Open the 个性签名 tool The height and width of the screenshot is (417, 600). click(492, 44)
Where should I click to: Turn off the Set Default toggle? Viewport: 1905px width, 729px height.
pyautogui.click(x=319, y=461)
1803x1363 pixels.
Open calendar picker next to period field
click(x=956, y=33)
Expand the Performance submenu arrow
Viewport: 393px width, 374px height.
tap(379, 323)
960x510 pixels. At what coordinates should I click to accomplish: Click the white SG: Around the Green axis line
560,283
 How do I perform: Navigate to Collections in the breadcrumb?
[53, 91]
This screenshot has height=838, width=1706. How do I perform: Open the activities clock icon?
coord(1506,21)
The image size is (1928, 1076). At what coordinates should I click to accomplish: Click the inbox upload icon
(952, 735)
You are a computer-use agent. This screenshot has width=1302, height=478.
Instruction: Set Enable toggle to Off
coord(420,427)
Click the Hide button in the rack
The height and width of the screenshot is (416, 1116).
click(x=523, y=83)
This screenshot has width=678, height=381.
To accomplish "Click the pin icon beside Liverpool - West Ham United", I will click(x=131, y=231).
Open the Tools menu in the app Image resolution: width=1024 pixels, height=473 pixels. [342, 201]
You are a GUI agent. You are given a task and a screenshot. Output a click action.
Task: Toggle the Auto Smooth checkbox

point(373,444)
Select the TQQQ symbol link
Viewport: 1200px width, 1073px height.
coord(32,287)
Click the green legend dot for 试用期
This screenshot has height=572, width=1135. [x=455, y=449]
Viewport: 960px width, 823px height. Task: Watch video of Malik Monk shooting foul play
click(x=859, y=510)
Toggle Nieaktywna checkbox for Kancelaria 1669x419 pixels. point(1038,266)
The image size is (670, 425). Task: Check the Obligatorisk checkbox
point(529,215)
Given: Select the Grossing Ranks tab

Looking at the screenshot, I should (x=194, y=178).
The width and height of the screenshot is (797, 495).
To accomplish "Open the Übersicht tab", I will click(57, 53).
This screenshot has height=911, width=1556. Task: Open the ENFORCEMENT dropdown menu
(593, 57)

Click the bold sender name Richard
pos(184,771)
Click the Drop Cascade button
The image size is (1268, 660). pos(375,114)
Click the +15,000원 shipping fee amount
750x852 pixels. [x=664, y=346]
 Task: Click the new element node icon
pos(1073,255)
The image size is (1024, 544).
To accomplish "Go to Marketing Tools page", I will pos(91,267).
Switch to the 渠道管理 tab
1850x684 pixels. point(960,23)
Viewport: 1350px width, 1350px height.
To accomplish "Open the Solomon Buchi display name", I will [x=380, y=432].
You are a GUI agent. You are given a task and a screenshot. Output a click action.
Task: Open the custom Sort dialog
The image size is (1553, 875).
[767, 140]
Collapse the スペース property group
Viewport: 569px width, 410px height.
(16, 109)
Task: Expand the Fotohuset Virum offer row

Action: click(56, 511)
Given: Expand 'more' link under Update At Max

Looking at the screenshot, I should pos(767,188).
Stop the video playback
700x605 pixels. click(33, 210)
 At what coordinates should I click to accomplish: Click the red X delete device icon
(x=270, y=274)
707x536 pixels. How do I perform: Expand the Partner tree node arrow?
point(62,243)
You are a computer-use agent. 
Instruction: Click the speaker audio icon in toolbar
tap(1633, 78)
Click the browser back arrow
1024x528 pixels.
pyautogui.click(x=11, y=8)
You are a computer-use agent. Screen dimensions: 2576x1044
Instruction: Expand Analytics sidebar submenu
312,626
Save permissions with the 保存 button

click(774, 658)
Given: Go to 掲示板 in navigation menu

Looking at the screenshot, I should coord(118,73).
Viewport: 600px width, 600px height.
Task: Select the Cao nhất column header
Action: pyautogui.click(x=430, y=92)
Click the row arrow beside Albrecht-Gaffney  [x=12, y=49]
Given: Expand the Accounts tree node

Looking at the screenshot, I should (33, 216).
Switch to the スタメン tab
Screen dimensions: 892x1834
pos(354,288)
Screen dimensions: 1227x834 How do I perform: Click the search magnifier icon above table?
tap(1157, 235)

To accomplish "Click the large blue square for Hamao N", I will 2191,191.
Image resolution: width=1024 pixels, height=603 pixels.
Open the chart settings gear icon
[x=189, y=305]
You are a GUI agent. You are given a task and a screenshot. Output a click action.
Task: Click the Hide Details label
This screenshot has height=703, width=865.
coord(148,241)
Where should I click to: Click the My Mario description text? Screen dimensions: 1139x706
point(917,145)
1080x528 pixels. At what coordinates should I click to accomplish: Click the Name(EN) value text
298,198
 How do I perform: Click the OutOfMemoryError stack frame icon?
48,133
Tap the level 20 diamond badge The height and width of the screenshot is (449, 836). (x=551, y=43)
────────────────
## Task
All entries above must be reproduced without a single change.

## Solution to this exercise
Open the 个性签名 tool The height and width of the screenshot is (417, 600). click(492, 44)
Where should I click to: Turn off the Set Default toggle? Viewport: 1905px width, 729px height.
pyautogui.click(x=319, y=461)
1803x1363 pixels.
Open calendar picker next to period field
click(x=956, y=33)
Expand the Performance submenu arrow
Viewport: 393px width, 374px height.
tap(379, 323)
960x510 pixels. At what coordinates should I click to accomplish: Click the white SG: Around the Green axis line
560,283
 How do I perform: Navigate to Collections in the breadcrumb?
[53, 91]
This screenshot has height=838, width=1706. How do I perform: Open the activities clock icon?
coord(1506,21)
The image size is (1928, 1076). At what coordinates should I click to accomplish: Click the inbox upload icon
(952, 735)
You are a computer-use agent. This screenshot has width=1302, height=478.
Instruction: Set Enable toggle to Off
coord(420,427)
Click the Hide button in the rack
The height and width of the screenshot is (416, 1116).
click(x=523, y=83)
This screenshot has width=678, height=381.
To accomplish "Click the pin icon beside Liverpool - West Ham United", I will click(x=131, y=231).
Open the Tools menu in the app Image resolution: width=1024 pixels, height=473 pixels. [342, 201]
You are a GUI agent. You are given a task and a screenshot. Output a click action.
Task: Toggle the Auto Smooth checkbox

point(373,444)
Select the TQQQ symbol link
Viewport: 1200px width, 1073px height.
coord(32,287)
Click the green legend dot for 试用期
This screenshot has height=572, width=1135. [x=455, y=449]
Viewport: 960px width, 823px height. Task: Watch video of Malik Monk shooting foul play
click(x=859, y=510)
Toggle Nieaktywna checkbox for Kancelaria 1669x419 pixels. point(1038,266)
The image size is (670, 425). Task: Check the Obligatorisk checkbox
point(529,215)
Given: Select the Grossing Ranks tab

Looking at the screenshot, I should (x=194, y=178).
The width and height of the screenshot is (797, 495).
To accomplish "Open the Übersicht tab", I will click(57, 53).
This screenshot has height=911, width=1556. Task: Open the ENFORCEMENT dropdown menu
(593, 57)

Click the bold sender name Richard
pos(184,771)
Click the Drop Cascade button
The image size is (1268, 660). pos(375,114)
Click the +15,000원 shipping fee amount
750x852 pixels. [x=664, y=346]
 Task: Click the new element node icon
pos(1073,255)
The image size is (1024, 544).
To accomplish "Go to Marketing Tools page", I will pos(91,267).
Switch to the 渠道管理 tab
1850x684 pixels. point(960,23)
Viewport: 1350px width, 1350px height.
To accomplish "Open the Solomon Buchi display name", I will [x=380, y=432].
You are a GUI agent. You are given a task and a screenshot. Output a click action.
Task: Open the custom Sort dialog
The image size is (1553, 875).
[767, 140]
Collapse the スペース property group
Viewport: 569px width, 410px height.
(16, 109)
Task: Expand the Fotohuset Virum offer row

Action: click(56, 511)
Given: Expand 'more' link under Update At Max

Looking at the screenshot, I should pos(767,188).
Stop the video playback
700x605 pixels. click(33, 210)
 At what coordinates should I click to accomplish: Click the red X delete device icon
(x=270, y=274)
707x536 pixels. How do I perform: Expand the Partner tree node arrow?
point(62,243)
You are a computer-use agent. 
Instruction: Click the speaker audio icon in toolbar
tap(1633, 78)
Click the browser back arrow
1024x528 pixels.
pyautogui.click(x=11, y=8)
You are a computer-use agent. Screen dimensions: 2576x1044
Instruction: Expand Analytics sidebar submenu
312,626
Save permissions with the 保存 button

click(774, 658)
Given: Go to 掲示板 in navigation menu

Looking at the screenshot, I should coord(118,73).
Viewport: 600px width, 600px height.
Task: Select the Cao nhất column header
Action: pyautogui.click(x=430, y=92)
Click the row arrow beside Albrecht-Gaffney  [x=12, y=49]
Given: Expand the Accounts tree node

Looking at the screenshot, I should (33, 216).
Switch to the スタメン tab
Screen dimensions: 892x1834
pos(354,288)
Screen dimensions: 1227x834 How do I perform: Click the search magnifier icon above table?
tap(1157, 235)

To accomplish "Click the large blue square for Hamao N", I will 2191,191.
Image resolution: width=1024 pixels, height=603 pixels.
Open the chart settings gear icon
[x=189, y=305]
You are a GUI agent. You are given a task and a screenshot. Output a click action.
Task: Click the Hide Details label
This screenshot has height=703, width=865.
coord(148,241)
Where should I click to: Click the My Mario description text? Screen dimensions: 1139x706
point(917,145)
1080x528 pixels. At what coordinates should I click to accomplish: Click the Name(EN) value text
298,198
 How do I perform: Click the OutOfMemoryError stack frame icon?
48,133
Tap the level 20 diamond badge The height and width of the screenshot is (449, 836). (x=551, y=43)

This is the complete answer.